How to Protect the Admin Area of your WordPress Site

Line25 is reader supported. At no cost to you a commission from sponsors may be earned when a purchase is made via links on the site. Learn more

More and more of us are using WordPress for personal and professional purposes. Its easy-to-operate platform and a wide variety of themes and templates make it suitable for multiple uses. However, its accessibility also means that it is vulnerable to potential attacks by outside agents, such as hackers.

Protecting your WordPress site and, specifically, its Admin area is essential if you are to continue using it in confidence. Fortunately, you can take several easy steps to secure it and reduce your site’s vulnerability.

1. Secure your WordPress login page with a lockdown feature

You access the backend of your website from your login page. Ensuring that unauthorised users cannot force their way in is relatively simple if you set up a lockdown feature, which will activate itself if a hacker makes multiple attempts to access the site. You should be able to specify how many incorrect logins are allowed before the site locks and you receive notification of the unauthorised activity.
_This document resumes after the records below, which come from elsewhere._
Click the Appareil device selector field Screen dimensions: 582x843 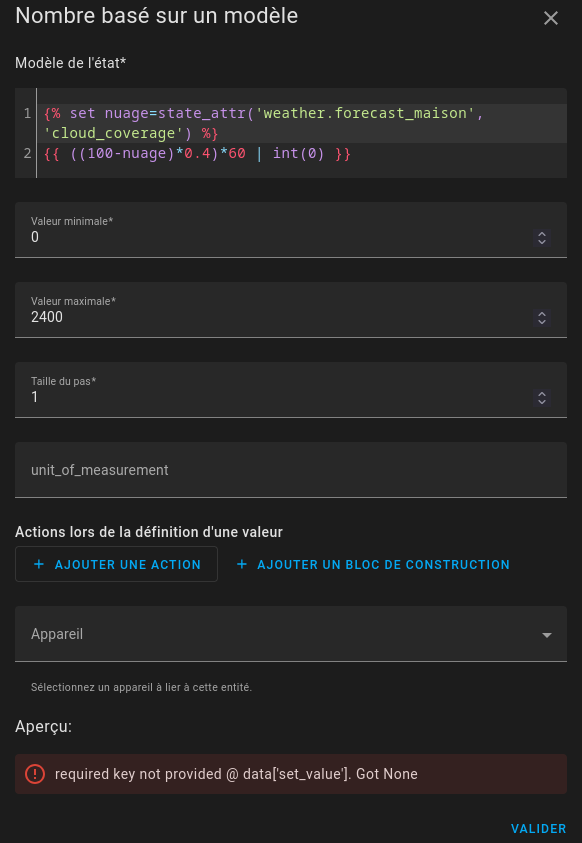291,634
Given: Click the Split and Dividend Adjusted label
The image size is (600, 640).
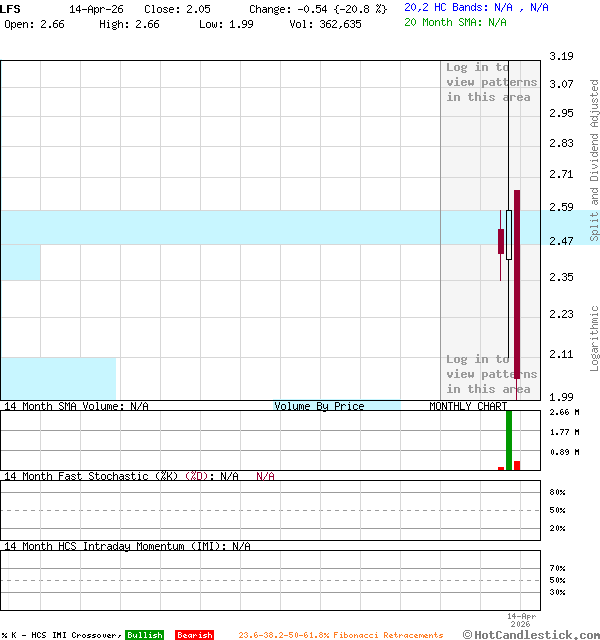Looking at the screenshot, I should coord(594,160).
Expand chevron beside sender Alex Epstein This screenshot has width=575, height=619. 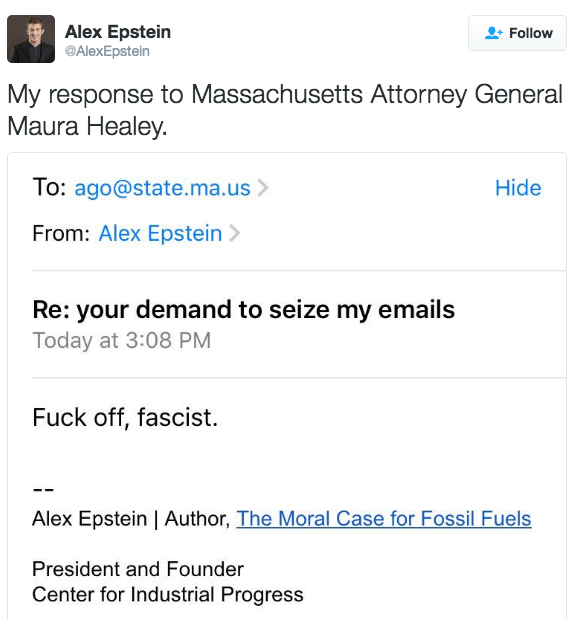coord(234,233)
2. Use an email address as your username to login

The default login system for WordPress requires you to input a user name. As many user names are easily predicted, this can pose a risk. Replacing a user name with an email ID is more secure as email addresses are usually much harder to guess.

3. Use two-factor authentication

Two-factor authentication, or 2FA, requires a user to provide two separate login details. As a website owner, you decide what you want to require. Typically, it’s a password followed by a secret code or question, a pre-defined set of characters or an authentication code, such as that offered by Google’s authenticator plugin, sent to your phone.

4. Change your login URL

By default, your WordPress login page is accessed by adding wp-login.php or wp-admin to the site’s URL. Changing your login URL to something much less predictable puts another obstacle in the way of hackers who want to access the site using so-called Guess Work databases that contain millions of combinations of user names and passwords.
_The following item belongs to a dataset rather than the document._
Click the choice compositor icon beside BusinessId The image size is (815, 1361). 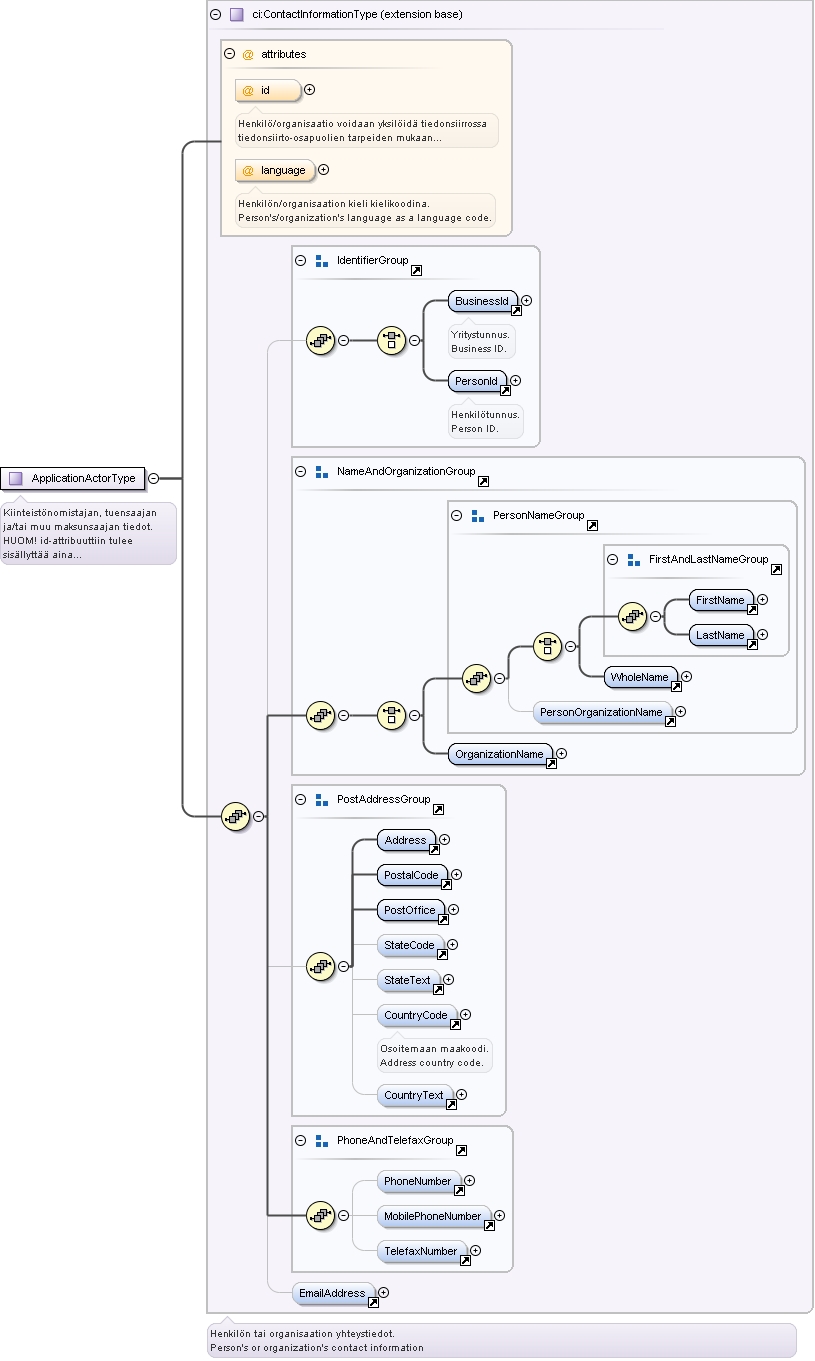tap(391, 340)
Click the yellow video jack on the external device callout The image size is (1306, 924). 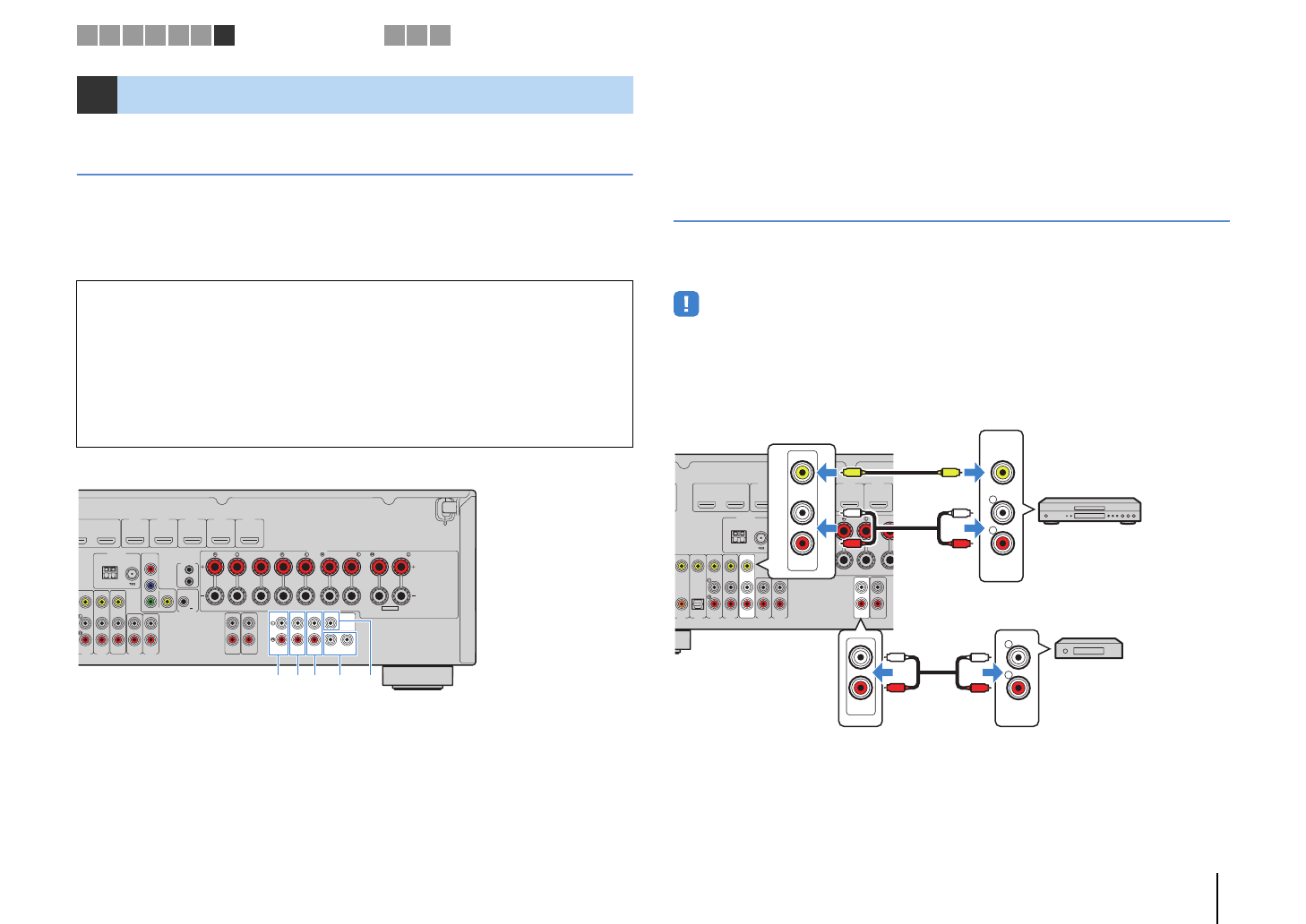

5. Ensure password security

Making sure that your password is not easily guessable is such a simple step but also one that many users neglect. A combination of upper and lower case letters, numbers and symbols can add to its complexity. The use of a password manager, which will generate strong passwords and store them safely, is even better.

6. Virtual Private Networks

Much of the traffic on the internet is visible to anyone who cares to look at it. Using a Virtual Private Network, such as Tunnelbear VPN provides you with much stronger levels of privacy, especially when you need to administer your site via a public Wifi connection. VPNs encrypt your data and route it via the VPN server, making it unintelligible to observers as well as disguising both its origin and its destination.
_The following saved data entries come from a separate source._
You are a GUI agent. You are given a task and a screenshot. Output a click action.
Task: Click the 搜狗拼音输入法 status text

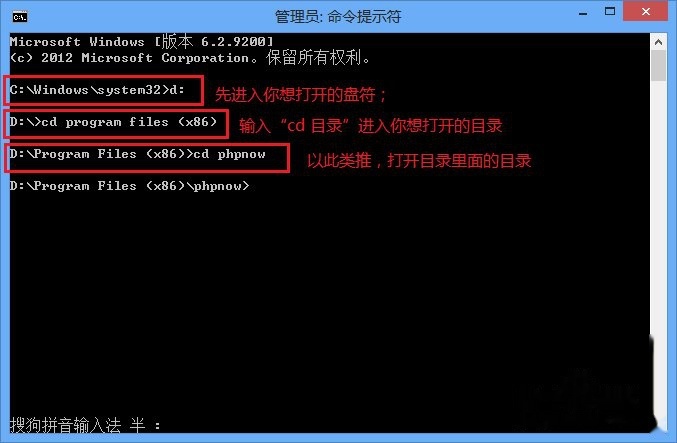(x=65, y=425)
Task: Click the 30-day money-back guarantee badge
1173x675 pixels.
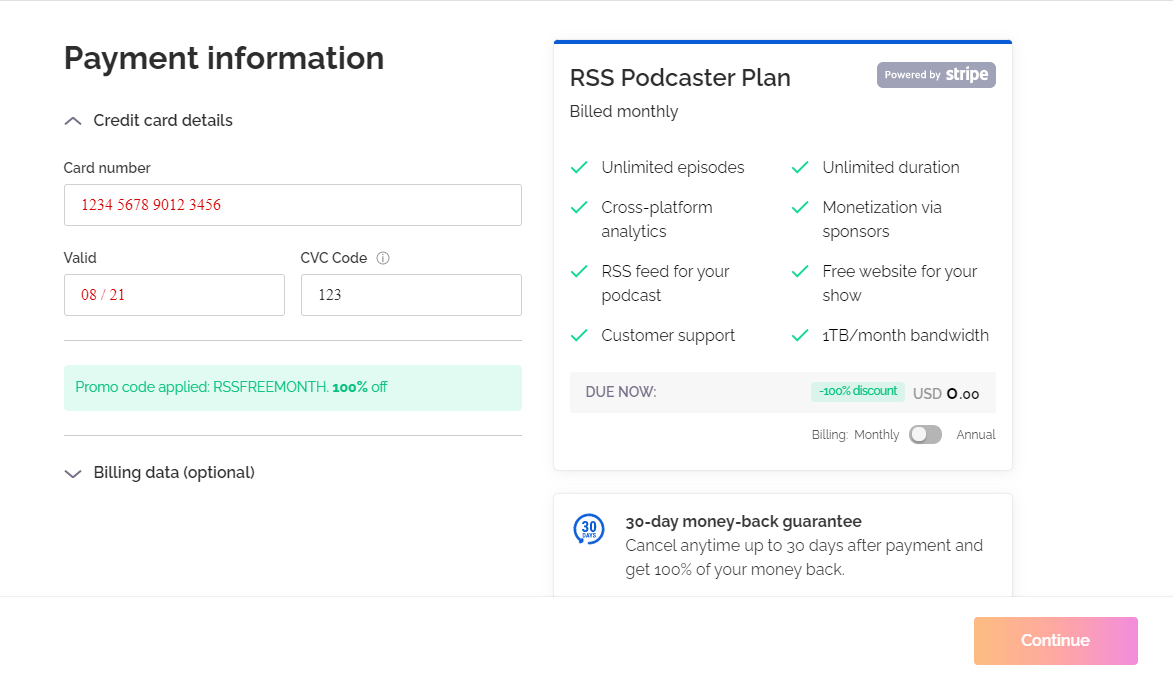Action: point(590,530)
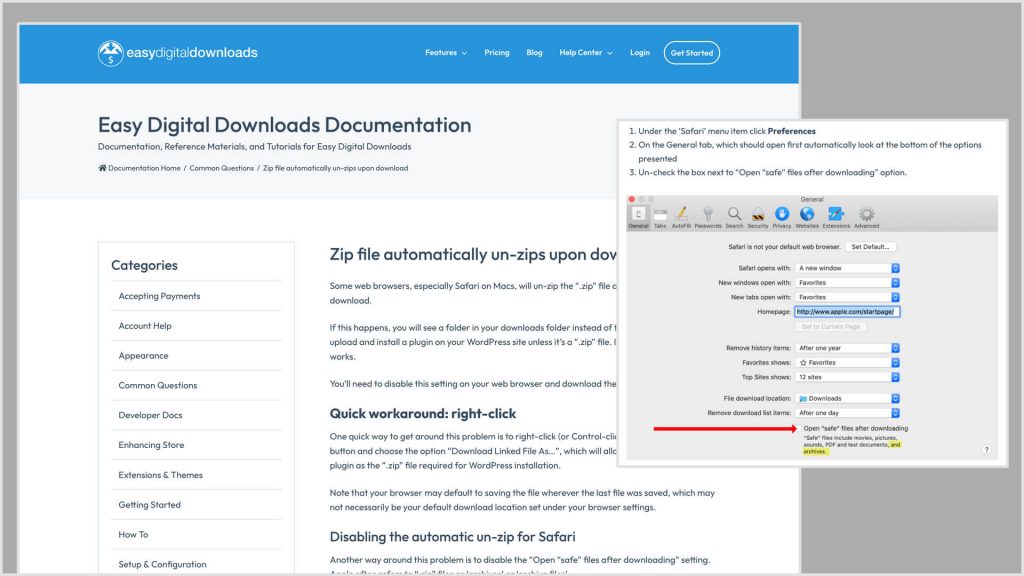Select the AutoFill pencil icon

click(681, 215)
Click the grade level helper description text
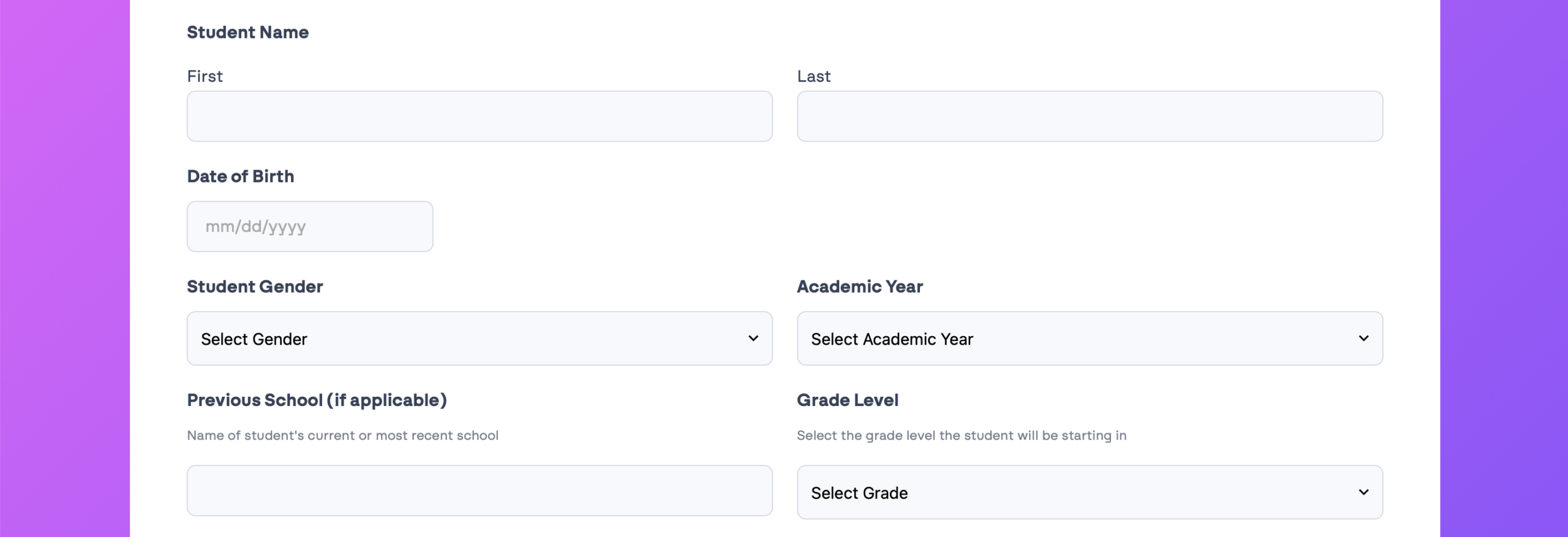Image resolution: width=1568 pixels, height=537 pixels. pyautogui.click(x=961, y=435)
7. Automatic logout of idle users

It can be annoying to have to log back into your site if you’ve only popped away for a cup of tea or to answer the phone. However, it would be considerably more annoying if someone else took advantage of your absence to change your website’s information or disable the site altogether. Various plugins allow you to customise the time for which the site is allowed to remain idle before locking the user out.

8. Password protect your wp-admin directory

Your wp-admin directory is essential for the running of your site, and hackers who manage to access it can damage or disable the entire site. Using a plugin to protect the wp-admin directory means that users must submit two passwords in order to access the dashboard. The first guards your login page while the second secures the admin area.

9. Get an SSL certificate

A Secure Socket Layer (or SSL) certificate will ensure that you can transfer data securely between your user browsers and your server. Some hosting companies provide SSL certificates as part of their package or you can buy one from a third-party provider. As an added bonus, sites with an SSL certificate tend to rank higher in Google searches.

10. Never choose “Admin” as the user name for your administrator account

It may be tempting or easy to overlook but using “Admin” is far too predictable. It’s the first login guess for many hackers, which means you should always choose something different. In addition, consider adding a plugin that will automatically ban any IP address that tries to login using the term.

11. Use caution when adding new user accounts

Some WordPress accounts have several users and this may be unavoidable. Using caution when considering if it’s really necessary to add a new user is a wise precaution. Where it is, you should reduce the site’s vulnerability by installing a plugin that forces each user to choose a strong password.

12. Use an endpoint firewall and malware scanner

A good firewall will identify and block malicious traffic. Meanwhile, an effective malware scanner will monitor your site’s core files, plugins and themes for malware, code injections, malicious rewrites, SEO spam, bad URLs and other similar threats.